Unemployment and endogenous reallocation over the business cycle
What is this research about and why did you do it?
Our research investigates whether the occupational mobility of workers contributes to changes in unemployment between recessions and expansions. A key motivation is the observation that occupational mobility is an important part of unemployed workers' job finding process. For example, on average 44% of workers who went through a spell of unemployment changed occupations at reemployment. These occupation movers also take longer to find a job and contribute to the changes in long-term unemployment between recessions and economic expansions. This suggests that the willingness and ability of individuals to move across different sectors can have important consequences for labour market fluctuations.
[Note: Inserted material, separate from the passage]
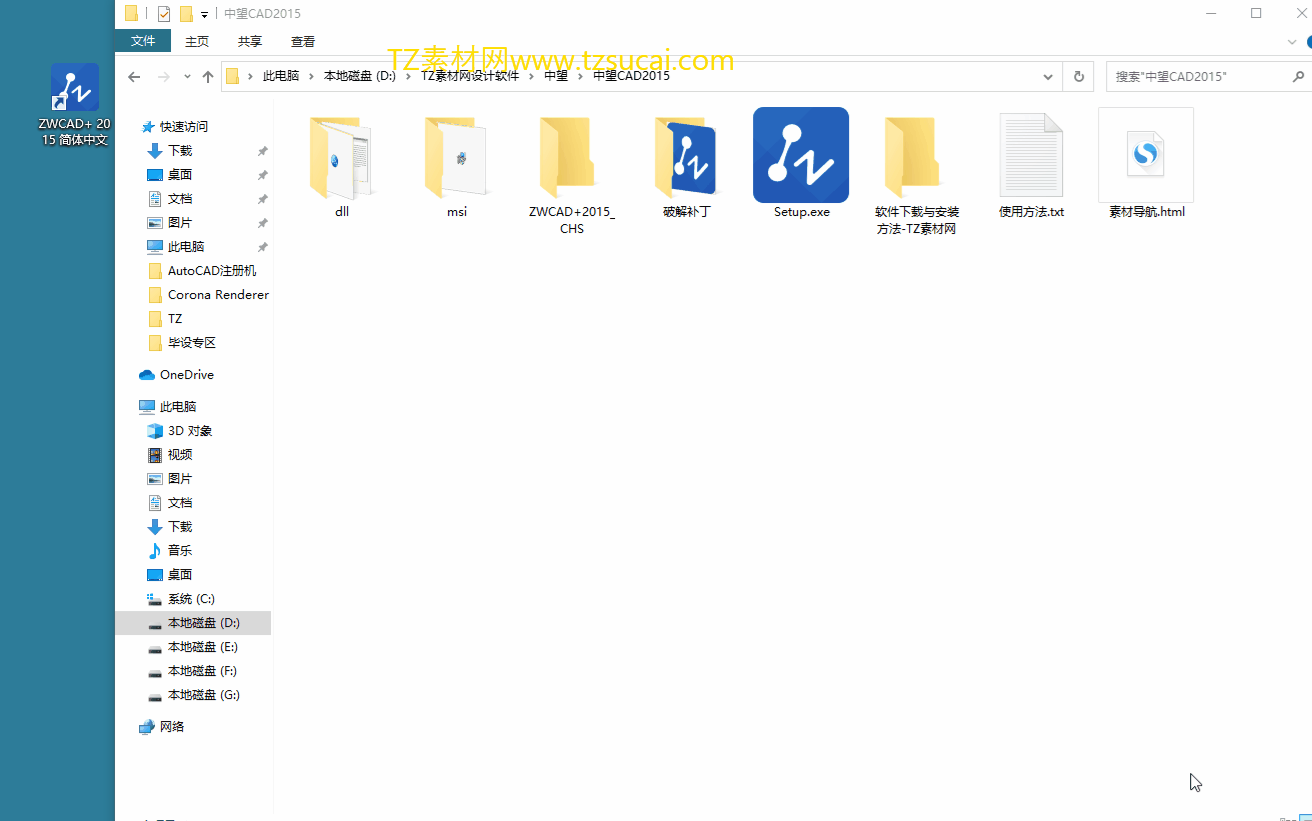Image resolution: width=1312 pixels, height=821 pixels.
Task: Select the msi folder
Action: coord(457,156)
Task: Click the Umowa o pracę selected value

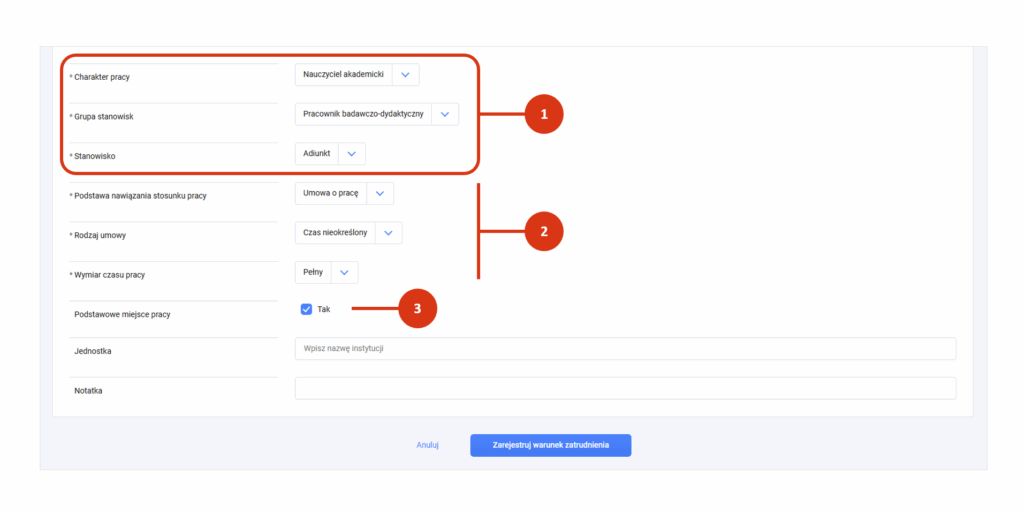Action: point(330,194)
How did you answer this question?
We first documented new evidence showing that the probability of an occupational change increases with unemployment duration, and this relationship decreases in recessions. We then propose a theoretical framework to analyse this evidence. The fundamental idea is that for many changing careers remains a difficult decision: do they wait for jobs to reappear in their previous occupations, risking long periods of unemployment? Or do they accept available jobs, even if they lose their occupation-specific skills which potentially means less job stability and lower earnings? We finally confront our framework to empirical evidence using modern econometric techniques based on computer simulations.
What did you find?
Changes in unemployment between recessions and expansions are driven by workers desire to “wait” for labour market conditions in their previous occupations to improve, instead of looking for jobs in new occupations. This is driven by workers giving more importance to their future career prospects than to occupation-wide conditions. Workers’ desire to “wait” implies that the nature of unemployment changes over the business cycle. Workers transit between periods of search and wait unemployment during their unemployment spell. However, wait unemployment becomes relative more prominent in recessions and search unemployment in expansions. These changes explain why we observe large fluctuations in unemployment over time.
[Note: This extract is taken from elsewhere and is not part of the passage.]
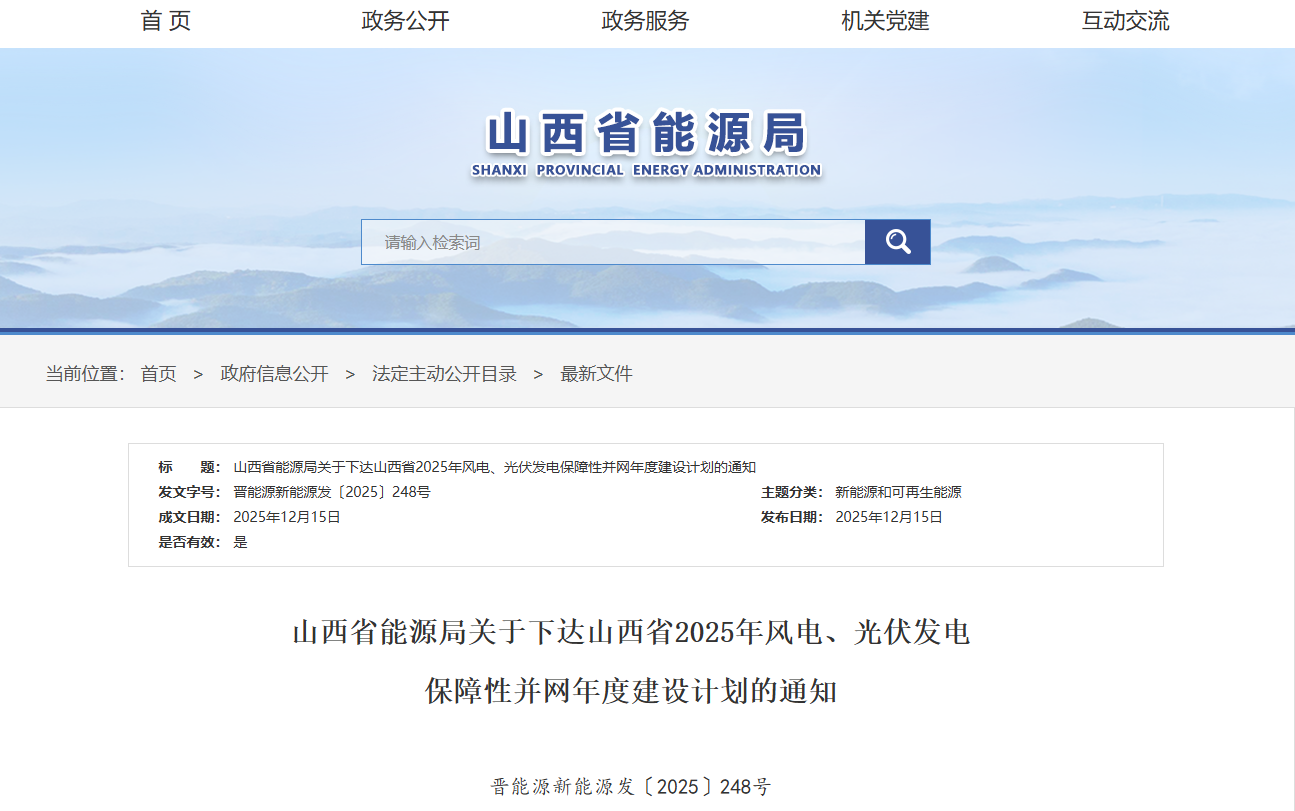Focus the 请输入检索词 search field
1295x811 pixels.
612,242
Model simulations across non-routine(NR)/routine(R)cognitive(C) and manual(M) occupations
What implications does this have for the study (research and teaching) of wealth concentration or economic inequality?
Our study implies that it might not be desirable for public policy to encourage worker reallocation across occupations as this might generate “low-pay-no-pay cycles” among a significant group of the population. With a backdrop of mostly stagnant wages, encouraging further reallocation to low-pay sectors could worsen livelihoods. Instead, retraining policies, although more costly to implement and longer to take effect, can have a long-term impact in reducing economics inequality.
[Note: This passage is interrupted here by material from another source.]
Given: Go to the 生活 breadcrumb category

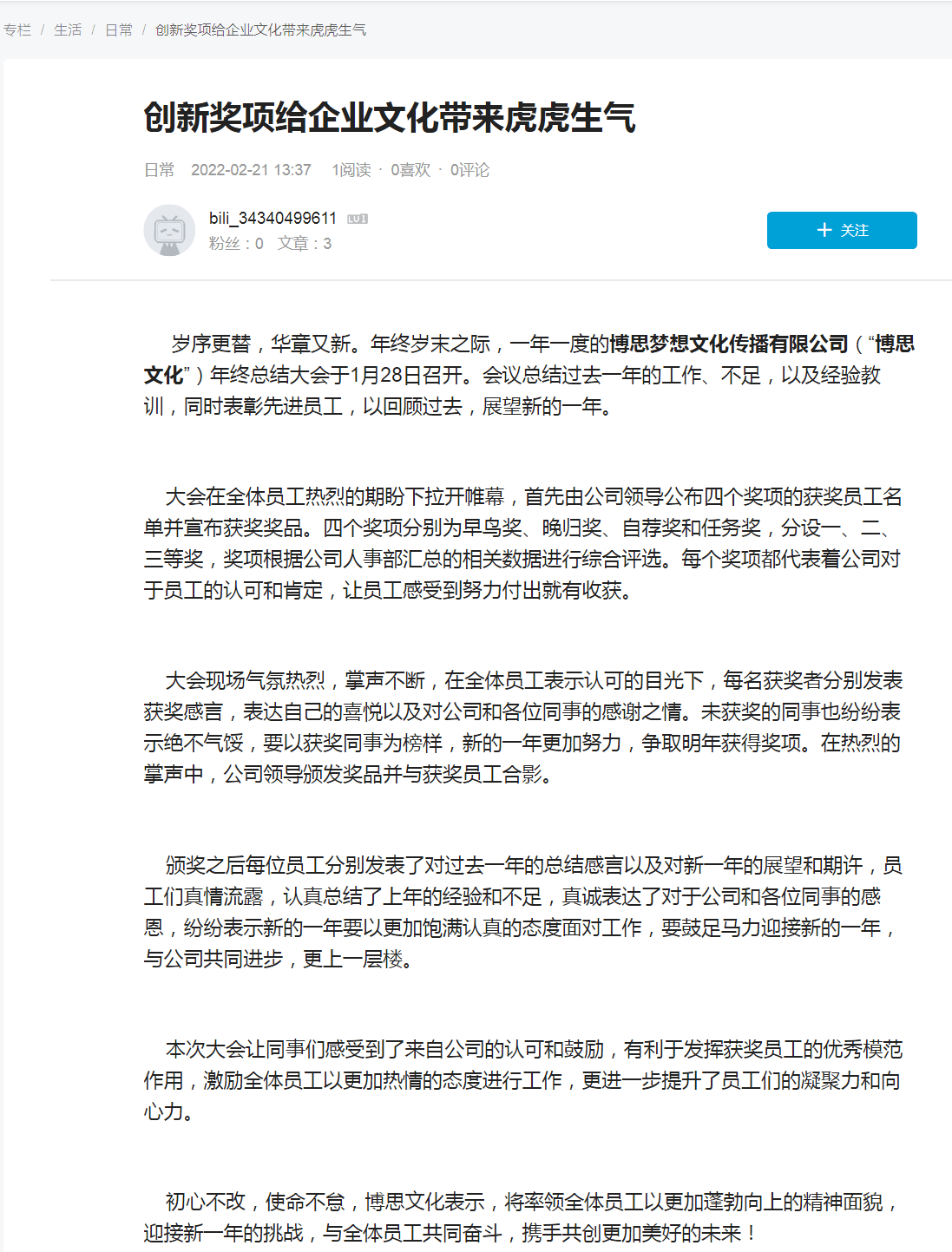Looking at the screenshot, I should 68,30.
What are the next steps in your agenda?
This work has motivated three lines of work. Improve the measurement of occupational change. Investigate the impact of occupational change for earnings growth over the business cycle. Develop surveys to understand the barriers workers face when targeting different occupations.
Citation
This paper can be cited as follows: Carrillo-Tudela, C., and Visschers, L. (2023). 'Unemployment and Endogenous Reallocation Over the Business Cycle'. Econometrica. 91(3); pp. 1119-1153.